When an infected cell dies, it releases the replicated virus into the body so that it can take over more cells. Once it gets into the bloodstream, flu symptoms like fever, cough, sore throat, runny nose, head and body aches and fatigue begin to appear.
But avoiding all that pain is easy, Prescott said. Just cheat and get the influenza vaccine.
Flu shots actually include three influenza vaccines, which are filled with dead or weakened versions of the flu virus.

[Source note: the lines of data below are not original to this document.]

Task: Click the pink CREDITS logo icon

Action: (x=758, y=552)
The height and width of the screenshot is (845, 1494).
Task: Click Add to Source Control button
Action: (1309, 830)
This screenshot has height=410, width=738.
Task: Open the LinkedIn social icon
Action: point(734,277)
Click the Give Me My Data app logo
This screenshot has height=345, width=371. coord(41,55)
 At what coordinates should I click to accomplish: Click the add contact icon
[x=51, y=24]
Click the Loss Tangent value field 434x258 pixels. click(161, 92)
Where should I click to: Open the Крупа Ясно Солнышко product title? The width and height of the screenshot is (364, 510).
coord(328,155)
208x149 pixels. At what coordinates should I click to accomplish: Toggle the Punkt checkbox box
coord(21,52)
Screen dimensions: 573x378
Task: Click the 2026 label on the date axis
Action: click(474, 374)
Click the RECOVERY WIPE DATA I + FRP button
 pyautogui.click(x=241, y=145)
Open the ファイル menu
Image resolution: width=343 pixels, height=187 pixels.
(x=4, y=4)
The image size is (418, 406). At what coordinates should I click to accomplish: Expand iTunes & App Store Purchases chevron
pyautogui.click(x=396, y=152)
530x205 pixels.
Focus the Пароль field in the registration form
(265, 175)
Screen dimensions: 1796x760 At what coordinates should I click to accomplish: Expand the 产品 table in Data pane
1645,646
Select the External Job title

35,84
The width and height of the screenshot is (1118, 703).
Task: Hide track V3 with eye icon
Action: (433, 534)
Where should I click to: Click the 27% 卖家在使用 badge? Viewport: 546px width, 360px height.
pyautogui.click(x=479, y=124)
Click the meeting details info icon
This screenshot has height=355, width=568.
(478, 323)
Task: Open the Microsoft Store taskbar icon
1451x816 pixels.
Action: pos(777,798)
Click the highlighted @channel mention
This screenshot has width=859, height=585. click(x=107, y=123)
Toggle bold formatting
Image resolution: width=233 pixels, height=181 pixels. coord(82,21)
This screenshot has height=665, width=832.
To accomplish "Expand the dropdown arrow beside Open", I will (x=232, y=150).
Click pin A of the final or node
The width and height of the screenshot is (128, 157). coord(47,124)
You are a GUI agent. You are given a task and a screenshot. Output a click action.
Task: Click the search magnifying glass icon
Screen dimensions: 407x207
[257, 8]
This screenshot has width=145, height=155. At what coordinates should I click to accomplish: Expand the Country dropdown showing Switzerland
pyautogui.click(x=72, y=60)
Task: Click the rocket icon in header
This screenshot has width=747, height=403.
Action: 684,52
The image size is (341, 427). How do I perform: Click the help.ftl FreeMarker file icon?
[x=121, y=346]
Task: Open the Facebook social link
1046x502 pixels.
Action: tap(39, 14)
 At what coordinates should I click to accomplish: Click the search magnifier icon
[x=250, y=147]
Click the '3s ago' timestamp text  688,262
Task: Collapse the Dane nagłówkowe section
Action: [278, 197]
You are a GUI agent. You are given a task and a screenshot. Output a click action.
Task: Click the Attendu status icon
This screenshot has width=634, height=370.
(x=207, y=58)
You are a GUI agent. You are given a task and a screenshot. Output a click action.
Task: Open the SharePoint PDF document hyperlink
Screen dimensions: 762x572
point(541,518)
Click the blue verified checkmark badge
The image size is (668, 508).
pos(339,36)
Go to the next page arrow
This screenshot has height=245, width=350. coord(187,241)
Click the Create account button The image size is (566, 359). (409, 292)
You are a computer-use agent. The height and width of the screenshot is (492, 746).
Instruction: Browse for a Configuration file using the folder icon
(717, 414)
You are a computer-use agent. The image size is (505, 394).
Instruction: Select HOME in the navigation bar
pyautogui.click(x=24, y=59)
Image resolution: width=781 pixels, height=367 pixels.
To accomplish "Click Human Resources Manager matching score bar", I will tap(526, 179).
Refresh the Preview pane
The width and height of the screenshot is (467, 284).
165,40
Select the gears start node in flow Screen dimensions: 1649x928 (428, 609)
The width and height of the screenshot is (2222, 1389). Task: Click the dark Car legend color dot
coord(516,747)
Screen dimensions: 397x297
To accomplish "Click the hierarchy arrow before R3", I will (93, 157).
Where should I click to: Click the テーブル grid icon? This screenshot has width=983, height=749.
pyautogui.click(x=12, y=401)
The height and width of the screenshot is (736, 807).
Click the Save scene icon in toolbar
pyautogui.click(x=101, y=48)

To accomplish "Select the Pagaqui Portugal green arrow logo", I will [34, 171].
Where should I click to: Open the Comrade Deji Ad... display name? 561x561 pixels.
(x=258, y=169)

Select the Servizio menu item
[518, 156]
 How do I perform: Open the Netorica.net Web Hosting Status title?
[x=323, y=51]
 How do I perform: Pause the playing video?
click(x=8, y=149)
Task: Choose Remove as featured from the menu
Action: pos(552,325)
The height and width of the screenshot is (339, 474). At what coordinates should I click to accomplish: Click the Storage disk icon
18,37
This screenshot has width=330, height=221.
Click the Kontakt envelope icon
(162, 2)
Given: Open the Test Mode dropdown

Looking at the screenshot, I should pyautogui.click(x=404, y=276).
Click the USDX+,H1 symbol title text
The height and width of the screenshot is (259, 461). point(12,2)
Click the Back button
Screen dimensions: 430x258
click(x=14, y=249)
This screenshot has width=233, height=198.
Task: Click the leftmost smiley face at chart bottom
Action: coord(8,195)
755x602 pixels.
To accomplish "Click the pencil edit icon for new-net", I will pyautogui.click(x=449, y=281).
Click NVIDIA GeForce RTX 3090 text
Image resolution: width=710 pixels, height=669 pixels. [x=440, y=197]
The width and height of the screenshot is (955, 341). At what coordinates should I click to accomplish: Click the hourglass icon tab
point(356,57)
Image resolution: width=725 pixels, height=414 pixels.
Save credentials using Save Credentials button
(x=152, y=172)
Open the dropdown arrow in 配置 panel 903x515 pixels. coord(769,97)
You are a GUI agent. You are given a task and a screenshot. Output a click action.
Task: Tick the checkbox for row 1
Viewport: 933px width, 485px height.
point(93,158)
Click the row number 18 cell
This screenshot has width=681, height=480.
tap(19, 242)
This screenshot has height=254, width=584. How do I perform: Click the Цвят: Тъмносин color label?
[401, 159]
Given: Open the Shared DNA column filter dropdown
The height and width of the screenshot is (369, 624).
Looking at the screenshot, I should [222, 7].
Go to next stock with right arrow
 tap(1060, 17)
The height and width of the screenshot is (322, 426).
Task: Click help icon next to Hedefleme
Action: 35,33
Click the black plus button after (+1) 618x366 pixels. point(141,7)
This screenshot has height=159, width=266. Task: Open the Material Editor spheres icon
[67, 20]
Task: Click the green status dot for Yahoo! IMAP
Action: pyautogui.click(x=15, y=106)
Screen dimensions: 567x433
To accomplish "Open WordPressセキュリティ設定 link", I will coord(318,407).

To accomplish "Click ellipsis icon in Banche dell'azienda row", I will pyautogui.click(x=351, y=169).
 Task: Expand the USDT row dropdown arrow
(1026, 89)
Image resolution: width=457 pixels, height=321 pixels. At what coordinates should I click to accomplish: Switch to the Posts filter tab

Once they’re injected into the bloodstream, the body’s immune system dispatches white blood cells to identify the intruders and determine how to defeat them.
White blood cells draw up plans for proteins called antibodies that will kill the viruses and produce a surplus that can be used if you come into contact with the flu.
“The sooner you get vaccinated, the sooner your body can make the antibodies,” Prescott said. “It takes about two weeks after receiving a vaccine shot for the body to develop protection against the flu.”
Why get another flu vaccine every year? Because influenza viruses are constantly mutating, and the immune system needs to be prepared for the newest iterations, he said.
“Flu shots are available at doctors’ offices, drug stores and even Wal-Mart,” he said. “When something can do so much good and is so easy to get, unless your doctor tells you not to, there’s no excuse not to get a flu shot.”